Stored dataset items

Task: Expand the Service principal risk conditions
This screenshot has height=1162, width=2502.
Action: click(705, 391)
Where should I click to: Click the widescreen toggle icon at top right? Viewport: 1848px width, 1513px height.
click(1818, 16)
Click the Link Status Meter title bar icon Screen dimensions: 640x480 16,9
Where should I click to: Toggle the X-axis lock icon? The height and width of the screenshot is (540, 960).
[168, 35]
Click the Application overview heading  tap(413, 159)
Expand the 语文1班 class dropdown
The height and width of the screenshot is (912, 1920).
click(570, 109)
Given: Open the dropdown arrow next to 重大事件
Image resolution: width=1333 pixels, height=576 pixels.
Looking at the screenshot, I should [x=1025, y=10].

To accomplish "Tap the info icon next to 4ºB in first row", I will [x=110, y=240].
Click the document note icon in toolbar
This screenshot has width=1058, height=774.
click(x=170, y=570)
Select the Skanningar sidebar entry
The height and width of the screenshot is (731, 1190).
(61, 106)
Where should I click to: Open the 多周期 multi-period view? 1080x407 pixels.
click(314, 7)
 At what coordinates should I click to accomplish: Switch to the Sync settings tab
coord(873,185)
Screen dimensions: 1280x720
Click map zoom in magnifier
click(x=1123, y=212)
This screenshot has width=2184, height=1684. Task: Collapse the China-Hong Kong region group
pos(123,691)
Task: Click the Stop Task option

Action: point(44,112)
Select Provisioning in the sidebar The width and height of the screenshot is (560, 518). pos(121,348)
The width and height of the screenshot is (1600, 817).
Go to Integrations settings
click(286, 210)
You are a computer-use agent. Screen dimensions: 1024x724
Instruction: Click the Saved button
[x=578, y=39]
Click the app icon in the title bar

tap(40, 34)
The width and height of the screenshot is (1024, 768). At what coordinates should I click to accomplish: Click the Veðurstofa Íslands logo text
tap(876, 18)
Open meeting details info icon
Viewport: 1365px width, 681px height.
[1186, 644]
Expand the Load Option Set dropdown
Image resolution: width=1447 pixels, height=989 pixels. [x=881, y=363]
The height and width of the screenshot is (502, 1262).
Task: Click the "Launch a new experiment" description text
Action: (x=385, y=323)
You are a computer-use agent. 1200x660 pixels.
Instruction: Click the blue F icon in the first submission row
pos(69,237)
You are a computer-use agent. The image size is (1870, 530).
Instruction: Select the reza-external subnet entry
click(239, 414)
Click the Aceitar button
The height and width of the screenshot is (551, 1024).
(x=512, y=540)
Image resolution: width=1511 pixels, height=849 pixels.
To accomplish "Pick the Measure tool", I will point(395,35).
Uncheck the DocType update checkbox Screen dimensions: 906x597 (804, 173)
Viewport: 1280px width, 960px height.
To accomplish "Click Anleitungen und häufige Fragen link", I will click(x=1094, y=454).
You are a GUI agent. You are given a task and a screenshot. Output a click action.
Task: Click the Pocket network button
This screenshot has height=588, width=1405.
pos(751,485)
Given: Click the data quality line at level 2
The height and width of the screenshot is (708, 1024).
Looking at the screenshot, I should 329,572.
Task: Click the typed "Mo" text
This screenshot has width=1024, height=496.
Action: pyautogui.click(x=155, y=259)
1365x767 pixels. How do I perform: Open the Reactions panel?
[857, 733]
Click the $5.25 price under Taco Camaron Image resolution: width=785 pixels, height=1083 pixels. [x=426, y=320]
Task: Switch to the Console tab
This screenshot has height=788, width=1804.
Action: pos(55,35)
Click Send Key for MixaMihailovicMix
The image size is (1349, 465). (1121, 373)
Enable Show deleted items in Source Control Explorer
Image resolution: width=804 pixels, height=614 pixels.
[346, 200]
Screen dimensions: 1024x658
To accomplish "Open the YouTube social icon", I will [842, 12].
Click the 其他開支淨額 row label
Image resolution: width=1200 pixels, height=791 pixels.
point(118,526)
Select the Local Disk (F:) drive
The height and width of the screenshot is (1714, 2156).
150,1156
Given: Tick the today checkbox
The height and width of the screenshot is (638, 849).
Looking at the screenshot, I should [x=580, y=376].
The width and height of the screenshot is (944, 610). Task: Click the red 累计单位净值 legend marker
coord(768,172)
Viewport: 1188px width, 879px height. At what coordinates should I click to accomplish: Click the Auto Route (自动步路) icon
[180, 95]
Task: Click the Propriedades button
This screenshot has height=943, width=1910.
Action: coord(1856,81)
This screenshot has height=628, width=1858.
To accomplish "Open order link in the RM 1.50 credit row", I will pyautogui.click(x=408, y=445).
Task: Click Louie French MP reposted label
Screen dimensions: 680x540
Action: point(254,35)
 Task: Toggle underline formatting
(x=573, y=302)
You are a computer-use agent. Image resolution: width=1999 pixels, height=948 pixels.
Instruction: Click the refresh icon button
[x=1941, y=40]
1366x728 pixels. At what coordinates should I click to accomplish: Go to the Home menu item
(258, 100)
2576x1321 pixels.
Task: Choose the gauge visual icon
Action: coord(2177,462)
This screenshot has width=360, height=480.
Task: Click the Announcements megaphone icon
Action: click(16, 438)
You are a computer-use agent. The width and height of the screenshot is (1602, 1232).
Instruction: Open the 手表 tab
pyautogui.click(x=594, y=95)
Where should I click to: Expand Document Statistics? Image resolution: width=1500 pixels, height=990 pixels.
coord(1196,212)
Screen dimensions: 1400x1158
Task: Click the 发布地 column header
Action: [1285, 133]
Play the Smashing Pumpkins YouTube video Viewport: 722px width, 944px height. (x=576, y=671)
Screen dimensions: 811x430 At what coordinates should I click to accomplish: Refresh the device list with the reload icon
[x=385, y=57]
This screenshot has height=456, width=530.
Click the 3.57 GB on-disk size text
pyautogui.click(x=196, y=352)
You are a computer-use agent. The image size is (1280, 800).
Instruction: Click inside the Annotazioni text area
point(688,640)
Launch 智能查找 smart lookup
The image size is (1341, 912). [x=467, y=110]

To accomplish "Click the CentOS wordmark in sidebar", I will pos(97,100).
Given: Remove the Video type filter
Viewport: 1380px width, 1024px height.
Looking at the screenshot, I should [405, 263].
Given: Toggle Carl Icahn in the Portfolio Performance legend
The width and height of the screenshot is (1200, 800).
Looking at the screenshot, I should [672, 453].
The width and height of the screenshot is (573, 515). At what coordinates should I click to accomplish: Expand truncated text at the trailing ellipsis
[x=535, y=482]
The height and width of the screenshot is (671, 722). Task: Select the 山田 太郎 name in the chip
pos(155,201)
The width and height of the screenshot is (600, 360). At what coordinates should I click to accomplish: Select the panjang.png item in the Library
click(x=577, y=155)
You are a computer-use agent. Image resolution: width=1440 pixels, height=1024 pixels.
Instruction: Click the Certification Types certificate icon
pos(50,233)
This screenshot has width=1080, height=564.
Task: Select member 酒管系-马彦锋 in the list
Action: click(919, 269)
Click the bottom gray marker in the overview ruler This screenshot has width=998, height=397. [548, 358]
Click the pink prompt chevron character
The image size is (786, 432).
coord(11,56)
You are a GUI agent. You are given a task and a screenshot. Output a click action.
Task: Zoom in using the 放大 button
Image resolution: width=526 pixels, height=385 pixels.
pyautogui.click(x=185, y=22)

- _Work required_: Reproduce all of the data exactly as given.

- _Output below_:
Task: Expand the Service principal risk conditions
This screenshot has height=1162, width=2502.
Action: click(705, 391)
Where should I click to: Click the widescreen toggle icon at top right? Viewport: 1848px width, 1513px height.
click(1818, 16)
Click the Link Status Meter title bar icon Screen dimensions: 640x480 16,9
Where should I click to: Toggle the X-axis lock icon? The height and width of the screenshot is (540, 960).
[168, 35]
Click the Application overview heading  tap(413, 159)
Expand the 语文1班 class dropdown
The height and width of the screenshot is (912, 1920).
click(570, 109)
Given: Open the dropdown arrow next to 重大事件
Image resolution: width=1333 pixels, height=576 pixels.
Looking at the screenshot, I should [x=1025, y=10].

To accomplish "Tap the info icon next to 4ºB in first row", I will [x=110, y=240].
Click the document note icon in toolbar
This screenshot has width=1058, height=774.
click(x=170, y=570)
Select the Skanningar sidebar entry
The height and width of the screenshot is (731, 1190).
(61, 106)
Where should I click to: Open the 多周期 multi-period view? 1080x407 pixels.
click(314, 7)
 At what coordinates should I click to accomplish: Switch to the Sync settings tab
coord(873,185)
Screen dimensions: 1280x720
Click map zoom in magnifier
click(x=1123, y=212)
This screenshot has width=2184, height=1684. Task: Collapse the China-Hong Kong region group
pos(123,691)
Task: Click the Stop Task option

Action: point(44,112)
Select Provisioning in the sidebar The width and height of the screenshot is (560, 518). pos(121,348)
The width and height of the screenshot is (1600, 817).
Go to Integrations settings
click(286, 210)
You are a computer-use agent. Screen dimensions: 1024x724
Instruction: Click the Saved button
[x=578, y=39]
Click the app icon in the title bar

tap(40, 34)
The width and height of the screenshot is (1024, 768). At what coordinates should I click to accomplish: Click the Veðurstofa Íslands logo text
tap(876, 18)
Open meeting details info icon
Viewport: 1365px width, 681px height.
[1186, 644]
Expand the Load Option Set dropdown
Image resolution: width=1447 pixels, height=989 pixels. [x=881, y=363]
The height and width of the screenshot is (502, 1262).
Task: Click the "Launch a new experiment" description text
Action: (x=385, y=323)
You are a computer-use agent. 1200x660 pixels.
Instruction: Click the blue F icon in the first submission row
pos(69,237)
You are a computer-use agent. The image size is (1870, 530).
Instruction: Select the reza-external subnet entry
click(239, 414)
Click the Aceitar button
The height and width of the screenshot is (551, 1024).
(x=512, y=540)
Image resolution: width=1511 pixels, height=849 pixels.
To accomplish "Pick the Measure tool", I will point(395,35).
Uncheck the DocType update checkbox Screen dimensions: 906x597 (804, 173)
Viewport: 1280px width, 960px height.
To accomplish "Click Anleitungen und häufige Fragen link", I will click(x=1094, y=454).
You are a GUI agent. You are given a task and a screenshot. Output a click action.
Task: Click the Pocket network button
This screenshot has height=588, width=1405.
pos(751,485)
Given: Click the data quality line at level 2
The height and width of the screenshot is (708, 1024).
Looking at the screenshot, I should 329,572.
Task: Click the typed "Mo" text
This screenshot has width=1024, height=496.
Action: pyautogui.click(x=155, y=259)
1365x767 pixels. How do I perform: Open the Reactions panel?
[857, 733]
Click the $5.25 price under Taco Camaron Image resolution: width=785 pixels, height=1083 pixels. [x=426, y=320]
Task: Switch to the Console tab
This screenshot has height=788, width=1804.
Action: pos(55,35)
Click Send Key for MixaMihailovicMix
The image size is (1349, 465). (1121, 373)
Enable Show deleted items in Source Control Explorer
Image resolution: width=804 pixels, height=614 pixels.
[346, 200]
Screen dimensions: 1024x658
To accomplish "Open the YouTube social icon", I will [842, 12].
Click the 其他開支淨額 row label
Image resolution: width=1200 pixels, height=791 pixels.
point(118,526)
Select the Local Disk (F:) drive
The height and width of the screenshot is (1714, 2156).
150,1156
Given: Tick the today checkbox
The height and width of the screenshot is (638, 849).
Looking at the screenshot, I should [x=580, y=376].
The width and height of the screenshot is (944, 610). Task: Click the red 累计单位净值 legend marker
coord(768,172)
Viewport: 1188px width, 879px height. At what coordinates should I click to accomplish: Click the Auto Route (自动步路) icon
[180, 95]
Task: Click the Propriedades button
This screenshot has height=943, width=1910.
Action: coord(1856,81)
This screenshot has height=628, width=1858.
To accomplish "Open order link in the RM 1.50 credit row", I will pyautogui.click(x=408, y=445).
Task: Click Louie French MP reposted label
Screen dimensions: 680x540
Action: point(254,35)
 Task: Toggle underline formatting
(x=573, y=302)
You are a computer-use agent. Image resolution: width=1999 pixels, height=948 pixels.
Instruction: Click the refresh icon button
[x=1941, y=40]
1366x728 pixels. At what coordinates should I click to accomplish: Go to the Home menu item
(258, 100)
2576x1321 pixels.
Task: Choose the gauge visual icon
Action: coord(2177,462)
This screenshot has width=360, height=480.
Task: Click the Announcements megaphone icon
Action: click(16, 438)
You are a computer-use agent. The width and height of the screenshot is (1602, 1232).
Instruction: Open the 手表 tab
pyautogui.click(x=594, y=95)
Where should I click to: Expand Document Statistics? Image resolution: width=1500 pixels, height=990 pixels.
coord(1196,212)
Screen dimensions: 1400x1158
Task: Click the 发布地 column header
Action: [1285, 133]
Play the Smashing Pumpkins YouTube video Viewport: 722px width, 944px height. (x=576, y=671)
Screen dimensions: 811x430 At what coordinates should I click to accomplish: Refresh the device list with the reload icon
[x=385, y=57]
This screenshot has height=456, width=530.
Click the 3.57 GB on-disk size text
pyautogui.click(x=196, y=352)
You are a computer-use agent. The image size is (1280, 800).
Instruction: Click inside the Annotazioni text area
point(688,640)
Launch 智能查找 smart lookup
The image size is (1341, 912). [x=467, y=110]

To accomplish "Click the CentOS wordmark in sidebar", I will pos(97,100).
Given: Remove the Video type filter
Viewport: 1380px width, 1024px height.
Looking at the screenshot, I should [405, 263].
Given: Toggle Carl Icahn in the Portfolio Performance legend
The width and height of the screenshot is (1200, 800).
Looking at the screenshot, I should [672, 453].
The width and height of the screenshot is (573, 515). At what coordinates should I click to accomplish: Expand truncated text at the trailing ellipsis
[x=535, y=482]
The height and width of the screenshot is (671, 722). Task: Select the 山田 太郎 name in the chip
pos(155,201)
The width and height of the screenshot is (600, 360). At what coordinates should I click to accomplish: Select the panjang.png item in the Library
click(x=577, y=155)
You are a computer-use agent. Image resolution: width=1440 pixels, height=1024 pixels.
Instruction: Click the Certification Types certificate icon
pos(50,233)
This screenshot has width=1080, height=564.
Task: Select member 酒管系-马彦锋 in the list
Action: click(919, 269)
Click the bottom gray marker in the overview ruler This screenshot has width=998, height=397. [548, 358]
Click the pink prompt chevron character
The image size is (786, 432).
coord(11,56)
You are a GUI agent. You are given a task and a screenshot. Output a click action.
Task: Zoom in using the 放大 button
Image resolution: width=526 pixels, height=385 pixels.
pyautogui.click(x=185, y=22)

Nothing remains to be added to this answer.